§ Tasks for this exercise
1. Answer each question using the excerpt on the three modes salespeople were in over the holiday season:
(a) According to the first mode, what is it now time to do?
(b) How does the excerpt usually describe the attempt to make the number in the second mode?
(c) In the third mode, what is being polished?
2. Continue the excerpt on the three modes salespeople were in over the holiday season, starting right after its final sentence.

§ Extract to read
+===+

By Frank Visgatis, President & Chief Operating Officer, CustomerCentric Selling® – The Sales Training Company

sales tips for success in the new yearAs we enter a new year, most salespeople and sales organizations spent the recent holiday season in one of three (3) modes:

1. The Happy Camper – Through a combination of proper planning and consistency of execution, the previous year is already “done” from a revenue attainment perspective, and now it’s time to relax and charge the batteries so you can rocket out of the gate in Q1.

2. The Hail Mary – You’re doing everything you can possibly think of to somehow bring in every last bit of revenue in an attempt, albeit usually a futile one, to make the number for the year.

3. The Dead Man Walking – With the recognition that nothing will salvage the year at this point and worse, prospects don’t look good for the New Year, resumes are being polished and LinkedIn is experiencing a spike in activity.

So, the question is: What mode are you in?

My hope is that you fall into the first category. However, if this is you, you are the exception and not the rule. If that’s in fact the case, if you fall into either of the two latter categories, what is going to change this year?

+===+

§ Dataset records
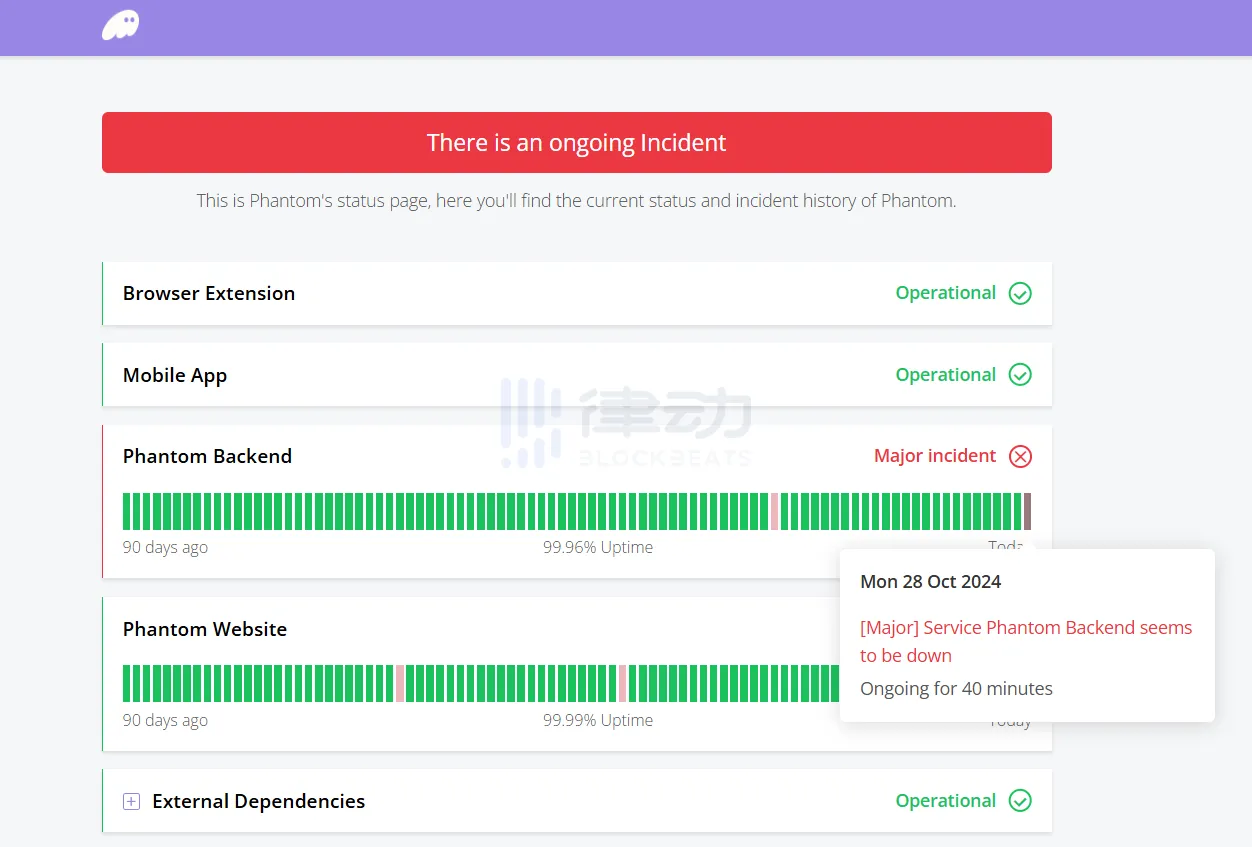Click Phantom Backend major incident X icon
This screenshot has width=1252, height=847.
(1020, 457)
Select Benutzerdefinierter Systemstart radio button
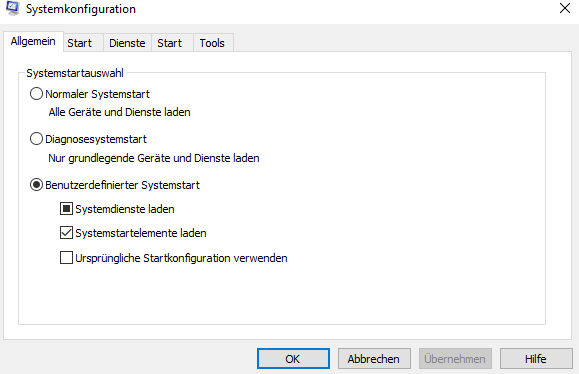This screenshot has height=374, width=579. click(x=36, y=185)
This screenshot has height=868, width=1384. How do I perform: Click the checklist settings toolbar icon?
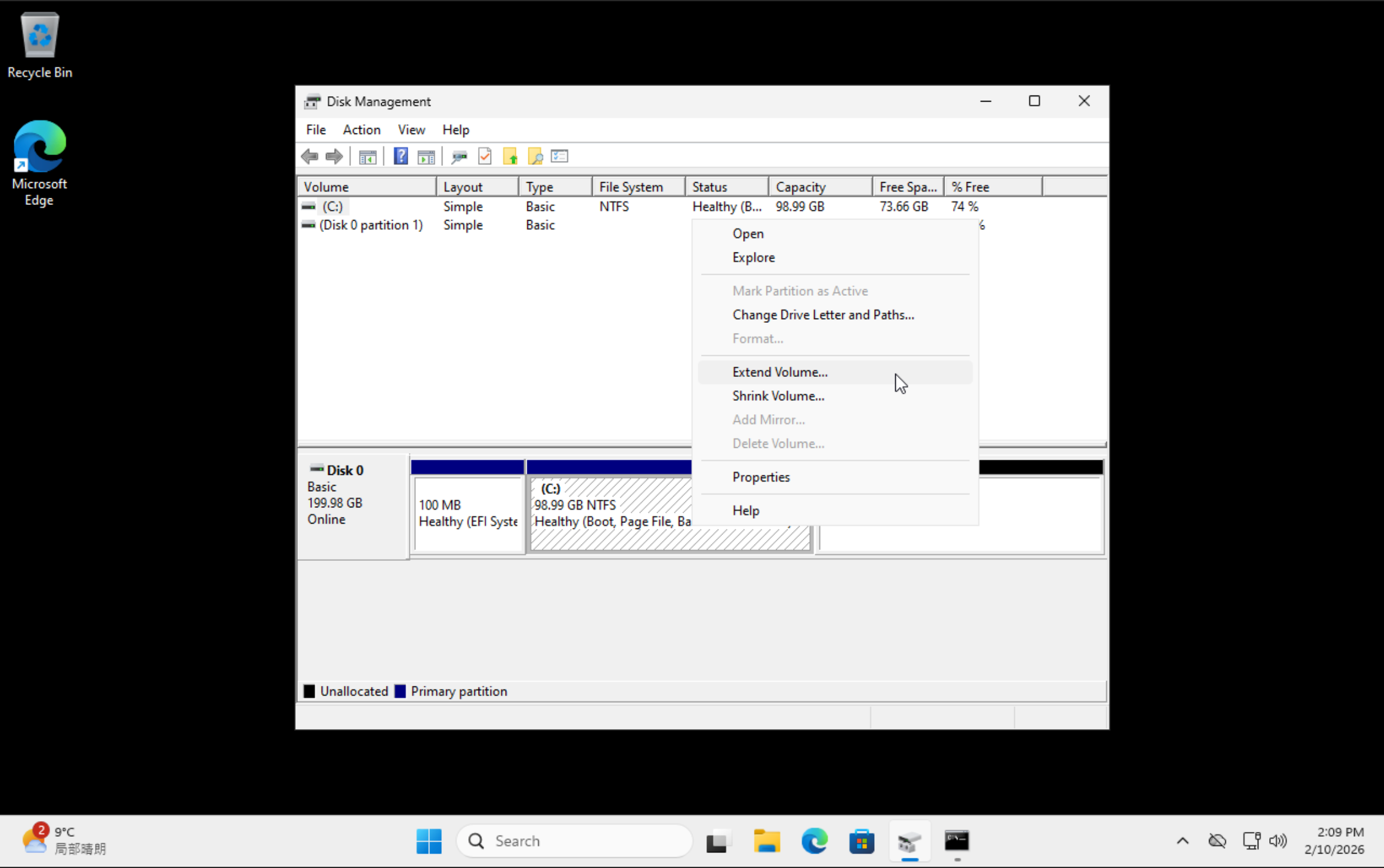pos(560,157)
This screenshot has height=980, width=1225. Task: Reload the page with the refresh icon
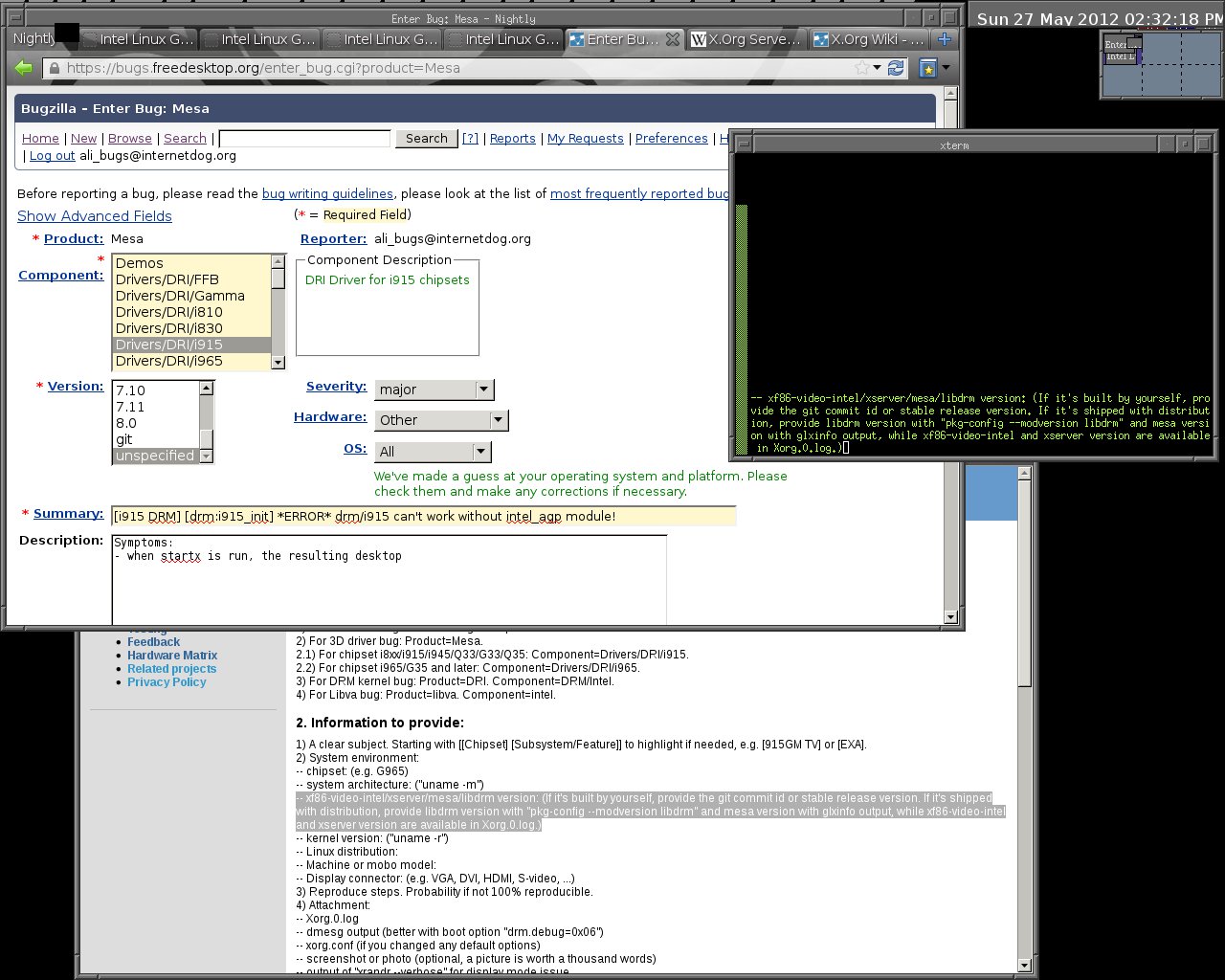[896, 68]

+===+

§ Answers to each task
1.
(a) It is time to relax and charge the batteries so you can rocket out of the gate in Q1.
(b) It is described as usually a futile attempt.
(c) Resumes are being polished.

2.
Will marketing finally get their act together and start sending you decent leads?
If marketing could consistently generate high quality, well-qualified leads from prospects who are ready to buy, why do we need salespeople? Wouldn’t a website and an 800 number do the trick?

Will your product suddenly get better?
Don’t count on it. Even if it does, the days of product features being competitive differentiators are gone.

Will management finally “get it” and bring down the price point to something more “reasonable”?
Unlikely. Even if they did, all that means is that you would have to exponentially increase your volume of transactions to make the same amount of money you tried to make this year. For example, if you couldn’t close 10 deals at 100% of the price, what would lead you to believe that you can close 20 at 50%? 

I apologize if my assessment seems a bit harsh. However, I also know that you can proactively address each of the aforementioned issues.

3 Ways to Take Control
1. If you aren’t happy with the quality of leads that you’re getting from Marketing, remember that the helping hand you need is probably at the end of your own arm. Instead of waiting for the phone to ring, start dialing it instead. It is only the salespeople who consistently and aggressively prospect for new business, even if their pipeline is already full, who are the ones who sleep well at night.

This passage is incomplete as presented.